Did the police have probable cause to arrest Mayo?

The legal standard for probable cause to arrest exists when there are facts and circumstances sufficient to stand for themselves which will lead an officer to believe a crime has been committed by a specific person. Probable cause to search will arise when there are reasonable grounds to believe specific items are located on a specific property and they are evidence of a crime (Bandiero, 2019). In this scenario, Scott Mayo (bartender) and Basil Scowen (patron) got into an argument about $1500. During the argument, Scowen picked up a beer bottle threateningly. Mayo claims Scowen said “I am going to kill you” and he felt he was in imminent danger. Mayo grabbed his pistol and killed Scowen. Officer arrested Mayo but never read him his Miranda Rights. Witnesses for the prosecution include statements made by Mayo, a bar customer. Witnesses for the defense are Mayo and an individual outside the bar.

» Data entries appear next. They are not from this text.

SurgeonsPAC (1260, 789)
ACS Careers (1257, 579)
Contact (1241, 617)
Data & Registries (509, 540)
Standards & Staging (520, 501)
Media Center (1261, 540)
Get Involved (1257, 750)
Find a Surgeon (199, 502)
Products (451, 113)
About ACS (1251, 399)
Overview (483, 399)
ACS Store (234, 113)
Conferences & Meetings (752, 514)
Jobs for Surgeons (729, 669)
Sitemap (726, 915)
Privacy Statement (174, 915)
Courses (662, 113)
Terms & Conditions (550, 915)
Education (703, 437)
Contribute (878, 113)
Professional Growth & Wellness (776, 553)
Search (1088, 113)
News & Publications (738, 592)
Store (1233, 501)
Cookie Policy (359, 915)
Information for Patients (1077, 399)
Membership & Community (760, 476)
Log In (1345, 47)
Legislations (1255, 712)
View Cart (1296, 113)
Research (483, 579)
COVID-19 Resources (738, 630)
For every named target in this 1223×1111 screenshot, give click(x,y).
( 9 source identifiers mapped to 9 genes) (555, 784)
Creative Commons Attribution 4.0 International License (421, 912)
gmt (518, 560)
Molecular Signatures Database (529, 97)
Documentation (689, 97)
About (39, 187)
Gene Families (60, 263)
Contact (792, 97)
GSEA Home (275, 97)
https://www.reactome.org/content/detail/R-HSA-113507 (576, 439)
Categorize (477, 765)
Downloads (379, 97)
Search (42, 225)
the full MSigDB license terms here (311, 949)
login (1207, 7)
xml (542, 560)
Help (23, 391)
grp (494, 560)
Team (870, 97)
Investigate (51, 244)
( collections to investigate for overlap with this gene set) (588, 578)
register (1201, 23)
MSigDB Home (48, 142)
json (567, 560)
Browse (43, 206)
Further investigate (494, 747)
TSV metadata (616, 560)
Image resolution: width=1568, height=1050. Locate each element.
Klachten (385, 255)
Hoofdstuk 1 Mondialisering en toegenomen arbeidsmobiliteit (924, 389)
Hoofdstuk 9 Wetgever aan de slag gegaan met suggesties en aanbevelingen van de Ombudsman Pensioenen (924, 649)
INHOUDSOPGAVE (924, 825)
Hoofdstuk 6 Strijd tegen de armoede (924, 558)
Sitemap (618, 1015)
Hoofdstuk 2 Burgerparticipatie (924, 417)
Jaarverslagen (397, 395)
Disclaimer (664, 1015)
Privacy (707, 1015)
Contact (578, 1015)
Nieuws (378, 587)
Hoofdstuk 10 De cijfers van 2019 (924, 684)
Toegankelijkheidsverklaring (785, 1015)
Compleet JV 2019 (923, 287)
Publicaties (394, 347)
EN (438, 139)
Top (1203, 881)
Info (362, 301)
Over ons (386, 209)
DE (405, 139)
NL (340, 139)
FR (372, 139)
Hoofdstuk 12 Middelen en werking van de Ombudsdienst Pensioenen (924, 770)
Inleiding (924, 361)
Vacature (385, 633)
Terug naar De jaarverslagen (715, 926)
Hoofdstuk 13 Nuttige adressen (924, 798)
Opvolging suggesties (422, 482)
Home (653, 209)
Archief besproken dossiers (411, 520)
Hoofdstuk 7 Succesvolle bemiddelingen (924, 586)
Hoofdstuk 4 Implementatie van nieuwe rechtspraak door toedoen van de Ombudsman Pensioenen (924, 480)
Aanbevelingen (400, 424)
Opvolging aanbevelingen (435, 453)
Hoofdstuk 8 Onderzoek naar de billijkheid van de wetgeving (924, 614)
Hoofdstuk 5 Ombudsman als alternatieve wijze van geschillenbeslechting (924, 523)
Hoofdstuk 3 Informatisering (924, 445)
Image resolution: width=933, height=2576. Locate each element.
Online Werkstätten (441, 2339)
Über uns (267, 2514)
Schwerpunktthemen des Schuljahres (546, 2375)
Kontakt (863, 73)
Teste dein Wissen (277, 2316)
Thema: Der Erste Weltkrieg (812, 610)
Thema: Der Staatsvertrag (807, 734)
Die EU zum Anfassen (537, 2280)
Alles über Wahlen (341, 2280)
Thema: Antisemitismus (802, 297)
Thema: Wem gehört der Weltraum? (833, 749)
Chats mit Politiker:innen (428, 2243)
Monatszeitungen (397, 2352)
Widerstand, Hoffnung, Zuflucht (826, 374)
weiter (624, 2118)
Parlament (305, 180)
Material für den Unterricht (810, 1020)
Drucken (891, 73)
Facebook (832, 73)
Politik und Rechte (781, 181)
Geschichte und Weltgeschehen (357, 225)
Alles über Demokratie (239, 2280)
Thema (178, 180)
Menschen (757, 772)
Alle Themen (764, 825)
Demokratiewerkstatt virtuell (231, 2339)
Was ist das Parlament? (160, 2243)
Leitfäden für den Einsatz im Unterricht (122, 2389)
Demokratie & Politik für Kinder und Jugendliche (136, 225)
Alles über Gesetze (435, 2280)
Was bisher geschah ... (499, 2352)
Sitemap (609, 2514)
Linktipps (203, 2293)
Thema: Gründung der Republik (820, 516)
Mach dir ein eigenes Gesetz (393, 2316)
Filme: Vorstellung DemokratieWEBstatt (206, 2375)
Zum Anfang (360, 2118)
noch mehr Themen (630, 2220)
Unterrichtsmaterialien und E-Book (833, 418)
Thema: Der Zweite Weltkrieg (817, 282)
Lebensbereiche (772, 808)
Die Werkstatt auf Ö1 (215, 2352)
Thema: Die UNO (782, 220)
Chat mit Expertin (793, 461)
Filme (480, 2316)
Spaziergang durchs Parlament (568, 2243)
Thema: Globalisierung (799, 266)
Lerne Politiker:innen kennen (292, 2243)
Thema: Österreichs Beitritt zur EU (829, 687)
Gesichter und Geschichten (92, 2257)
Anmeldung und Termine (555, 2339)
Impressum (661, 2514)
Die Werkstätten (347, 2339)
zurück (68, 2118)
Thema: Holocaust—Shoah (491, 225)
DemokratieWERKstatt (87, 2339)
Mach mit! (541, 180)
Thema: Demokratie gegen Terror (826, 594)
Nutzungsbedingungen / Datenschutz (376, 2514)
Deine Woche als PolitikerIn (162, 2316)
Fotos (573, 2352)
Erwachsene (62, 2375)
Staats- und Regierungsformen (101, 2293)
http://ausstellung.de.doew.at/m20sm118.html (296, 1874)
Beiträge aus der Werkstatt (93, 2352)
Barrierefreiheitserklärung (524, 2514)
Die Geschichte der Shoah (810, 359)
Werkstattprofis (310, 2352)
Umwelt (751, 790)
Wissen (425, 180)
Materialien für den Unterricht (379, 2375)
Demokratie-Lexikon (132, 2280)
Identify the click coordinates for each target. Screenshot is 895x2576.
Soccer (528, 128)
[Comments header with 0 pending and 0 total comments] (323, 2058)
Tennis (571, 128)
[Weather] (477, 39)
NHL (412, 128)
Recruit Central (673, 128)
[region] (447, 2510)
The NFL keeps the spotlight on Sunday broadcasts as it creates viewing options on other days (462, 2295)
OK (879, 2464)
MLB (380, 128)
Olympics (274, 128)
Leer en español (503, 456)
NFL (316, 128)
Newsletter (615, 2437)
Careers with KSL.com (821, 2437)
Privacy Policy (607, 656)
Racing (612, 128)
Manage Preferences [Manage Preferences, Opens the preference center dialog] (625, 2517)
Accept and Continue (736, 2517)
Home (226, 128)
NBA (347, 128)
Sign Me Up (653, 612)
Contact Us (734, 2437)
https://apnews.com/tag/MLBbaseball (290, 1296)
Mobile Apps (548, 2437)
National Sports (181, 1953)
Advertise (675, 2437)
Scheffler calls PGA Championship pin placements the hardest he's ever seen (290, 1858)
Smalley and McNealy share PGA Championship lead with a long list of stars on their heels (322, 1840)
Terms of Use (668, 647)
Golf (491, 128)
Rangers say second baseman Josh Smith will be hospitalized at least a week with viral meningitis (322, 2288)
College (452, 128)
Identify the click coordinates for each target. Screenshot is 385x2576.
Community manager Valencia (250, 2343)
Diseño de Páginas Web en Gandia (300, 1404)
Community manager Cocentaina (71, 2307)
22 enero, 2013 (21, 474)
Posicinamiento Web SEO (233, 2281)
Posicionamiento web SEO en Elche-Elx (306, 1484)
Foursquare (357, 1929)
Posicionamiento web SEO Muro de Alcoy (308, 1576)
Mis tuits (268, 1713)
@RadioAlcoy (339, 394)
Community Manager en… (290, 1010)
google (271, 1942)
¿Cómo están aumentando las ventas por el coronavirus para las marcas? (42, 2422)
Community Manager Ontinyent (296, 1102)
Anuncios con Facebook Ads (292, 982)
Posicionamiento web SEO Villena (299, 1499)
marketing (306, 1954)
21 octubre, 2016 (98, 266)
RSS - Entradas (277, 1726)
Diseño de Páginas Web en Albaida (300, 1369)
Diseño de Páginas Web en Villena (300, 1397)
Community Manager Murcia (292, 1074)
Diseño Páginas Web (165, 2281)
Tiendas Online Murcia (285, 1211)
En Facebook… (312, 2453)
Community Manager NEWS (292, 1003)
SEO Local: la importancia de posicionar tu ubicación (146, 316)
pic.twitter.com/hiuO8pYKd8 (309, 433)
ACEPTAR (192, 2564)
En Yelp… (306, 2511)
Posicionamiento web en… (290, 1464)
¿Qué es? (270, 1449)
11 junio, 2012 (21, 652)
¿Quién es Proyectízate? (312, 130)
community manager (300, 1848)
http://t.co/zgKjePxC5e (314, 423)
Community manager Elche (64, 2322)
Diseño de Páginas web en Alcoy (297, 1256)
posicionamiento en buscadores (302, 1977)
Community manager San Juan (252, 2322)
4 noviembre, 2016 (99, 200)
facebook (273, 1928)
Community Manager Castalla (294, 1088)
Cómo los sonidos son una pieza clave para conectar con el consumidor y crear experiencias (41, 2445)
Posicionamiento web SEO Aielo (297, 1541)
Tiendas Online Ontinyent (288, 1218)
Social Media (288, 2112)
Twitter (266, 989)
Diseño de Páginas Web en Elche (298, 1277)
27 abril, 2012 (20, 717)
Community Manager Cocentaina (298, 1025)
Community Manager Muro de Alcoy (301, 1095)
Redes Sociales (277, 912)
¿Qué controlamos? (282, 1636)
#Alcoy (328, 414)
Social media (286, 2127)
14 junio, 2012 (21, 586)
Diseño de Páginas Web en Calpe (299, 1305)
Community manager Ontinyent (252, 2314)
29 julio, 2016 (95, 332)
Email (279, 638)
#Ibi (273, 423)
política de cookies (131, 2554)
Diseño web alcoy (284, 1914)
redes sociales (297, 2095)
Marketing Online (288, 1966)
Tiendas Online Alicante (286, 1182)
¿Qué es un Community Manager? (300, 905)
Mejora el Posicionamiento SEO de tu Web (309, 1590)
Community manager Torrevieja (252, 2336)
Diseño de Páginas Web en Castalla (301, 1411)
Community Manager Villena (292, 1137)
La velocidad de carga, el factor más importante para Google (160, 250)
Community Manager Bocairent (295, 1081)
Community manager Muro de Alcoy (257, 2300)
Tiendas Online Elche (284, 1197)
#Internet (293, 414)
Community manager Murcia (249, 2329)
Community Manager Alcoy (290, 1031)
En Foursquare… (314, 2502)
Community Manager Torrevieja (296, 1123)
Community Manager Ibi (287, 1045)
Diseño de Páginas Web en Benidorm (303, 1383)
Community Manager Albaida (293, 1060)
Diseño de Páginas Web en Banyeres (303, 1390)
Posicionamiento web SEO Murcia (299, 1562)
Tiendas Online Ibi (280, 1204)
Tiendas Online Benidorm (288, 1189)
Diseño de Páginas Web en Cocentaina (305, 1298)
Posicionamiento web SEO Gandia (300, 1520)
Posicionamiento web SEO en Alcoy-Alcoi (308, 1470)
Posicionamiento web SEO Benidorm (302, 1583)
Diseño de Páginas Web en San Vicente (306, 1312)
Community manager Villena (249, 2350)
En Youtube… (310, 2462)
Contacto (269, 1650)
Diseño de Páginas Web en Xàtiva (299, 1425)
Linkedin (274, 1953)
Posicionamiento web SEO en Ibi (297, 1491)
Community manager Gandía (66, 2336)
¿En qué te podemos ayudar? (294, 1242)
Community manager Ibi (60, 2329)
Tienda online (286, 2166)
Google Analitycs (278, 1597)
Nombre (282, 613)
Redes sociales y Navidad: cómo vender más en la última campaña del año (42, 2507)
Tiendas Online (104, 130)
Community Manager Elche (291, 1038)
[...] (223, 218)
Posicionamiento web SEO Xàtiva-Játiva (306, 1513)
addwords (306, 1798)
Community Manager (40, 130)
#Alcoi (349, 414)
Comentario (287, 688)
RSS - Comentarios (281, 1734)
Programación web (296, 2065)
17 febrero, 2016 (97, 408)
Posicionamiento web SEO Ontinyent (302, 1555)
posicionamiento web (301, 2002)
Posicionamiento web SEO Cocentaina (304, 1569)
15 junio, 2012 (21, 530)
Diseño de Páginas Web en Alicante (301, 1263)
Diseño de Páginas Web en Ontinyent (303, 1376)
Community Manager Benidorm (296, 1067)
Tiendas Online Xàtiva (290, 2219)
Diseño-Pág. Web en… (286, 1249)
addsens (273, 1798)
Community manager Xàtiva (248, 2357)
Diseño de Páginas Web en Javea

As mentioned before, probable cause requires facts and circumstances to stand for themselves. The facts of the case show there was a homicide as Mayo did kill Scowen with a firearm. However, the initial facts provided in the case make it difficult to determine if Mayo’s actions were self-defense or not. Based on the legal standard for probable cause, I do not believe there would be sufficient probable cause to arrest Mayo right away for specific charges. More resources would need to be called in such as a detective to take over interviews and crime scene analysis. Once the investigation was complete, then a final determination of charges could be made or not. Since Mayo was arrested, I would assume the officer had a very small amount of probable cause (Mayo + weapon + dead Scowen). However, I don’t think the case would go much further unless more investigation is done.

2) Did law enforcement violate Mayo’s constitutional rights? If yes, explain how. If not, explain why.

In this scenario, a police officer came to the scene and took Mayo’s statements. At this time Miranda was not required because officers are able to get the initial facts to determine if a crime has occurred. Based on the information provided, Mayo’s constitutional rights were not violated. Let’s look at the issue of arrest. A valid arrest must be based upon probable cause to believe a crime has occurred and a specific person has committed the crime. The issue with probable cause is you either have it or you don’t. There is no gray area and an officer cannot arrest someone to in order to investigate the crime further. When a suspect is arrested for a crime, they are arrested because probable cause exists. The prosecution would then decide if charges are to be filed. Even if there is probable cause to arrest an individual, it is perfectly okay to delay the making of a formal arrest until more information is available. There is no requirement that an arrest be made once probable cause develops (Colorado Peace Officers Handbook, 2019). A false arrest would not have been made in this instance because the police did not act without authority or beyond the scope of their powers. In this case, the police have the authority to arrest those they reasonably suspect of having committed a crime. As mentioned before, there is very limited probable cause to arrest Mayo and further information should have been seeked.

3) Were the police required to read Mayo his Miranda rights? Discuss why

Specific situations will require Miranda Rights. In this case, the police have no obligation to read Mayo his Miranda Rights. Two requirements must be met before an officer is required to tell a suspect their Miranda Rights. A suspect must be in custody and interrogation must be imminent. An officer does not have to formally tell a person they are under arrest to be considered in-custody. The courts look at whether an objectively reasonable person would believe they were under arrest or free to leave based on the totality of the circumstances. Miranda is only required if the officer is seeking testimony to prove or disprove the crime in question. Miranda is not required for information unrelated to the crime (Bandiero, 2019). Mayo’s initial statements and his statements if they were made after the arrest could be suppressed under the right circumstances. If the police kept asking questions once they developed probable cause to suspect Mayo of a crime, then yes, the statements could be suppressed. However, Mayo’s initial statements describing what happened would not require Miranda.

References

Bandiero, A. (2019). Search & seizure survival guide: a field guide for law enforcement. Spokane, WA: Blue to Gold Law Enforcement Training, LLC.

Colorado Peace Officers Handbook (33rd ed.). (2019). LexisNexis.